In this section, you've learned a lot about importing, cleaning up, analyzing (using descriptive statistics) and visualizing data. In this cumulative lab, you'll get a chance to practice all of these skills with the Ames Housing dataset, which contains information about home sales in Ames, Iowa between 2006 and 2010.

Objectives

You will be able to:

  • Practice loading data with pandas
  • Practice calculating measures of centrality and dispersion with pandas
  • Practice creating subsets of data with pandas
  • Practice using data visualizations to explore data, and interpreting those visualizations
  • Perform a full exploratory data analysis process to gain insight about a dataset

Your Task: Explore the Ames Housing Dataset with Pandas

aerial photo of a neighborhood

Photo by Matt Donders on Unsplash

Data Understanding

Each record (row) in this dataset represents a home that was sold in Ames, IA.

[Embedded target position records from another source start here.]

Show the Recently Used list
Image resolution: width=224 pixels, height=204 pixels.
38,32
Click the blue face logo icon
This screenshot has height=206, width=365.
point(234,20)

Each feature (column) in this dataset is some attribute of that home sale. You can view the file data/data_description.txt in this repository for a full explanation of all variables in this dataset — 80 columns in total.

We are going to focus on the following features:

SalePrice: Sale price of the house in dollars

TotRmsAbvGrd: Total rooms above grade (does not include bathrooms)

OverallCond: Rates the overall condition of the house

       10	Very Excellent
       9	 Excellent
       8	 Very Good
       7	 Good
       6	 Above Average	
       5	 Average
       4	 Below Average	
       3	 Fair
       2	 Poor
       1	 Very Poor

YrSold: Year Sold (YYYY)

YearBuilt: Original construction date

LandSlope: Slope of property

       Gtl	Gentle slope
       Mod	Moderate Slope	
       Sev	Severe Slope

Requirements

In this lab you will use your data munging and visualization skills to conduct an exploratory analysis of the dataset.

1. Load the Dataset with Pandas

Import pandas with the standard alias pd and load the data into a dataframe with the standard name df.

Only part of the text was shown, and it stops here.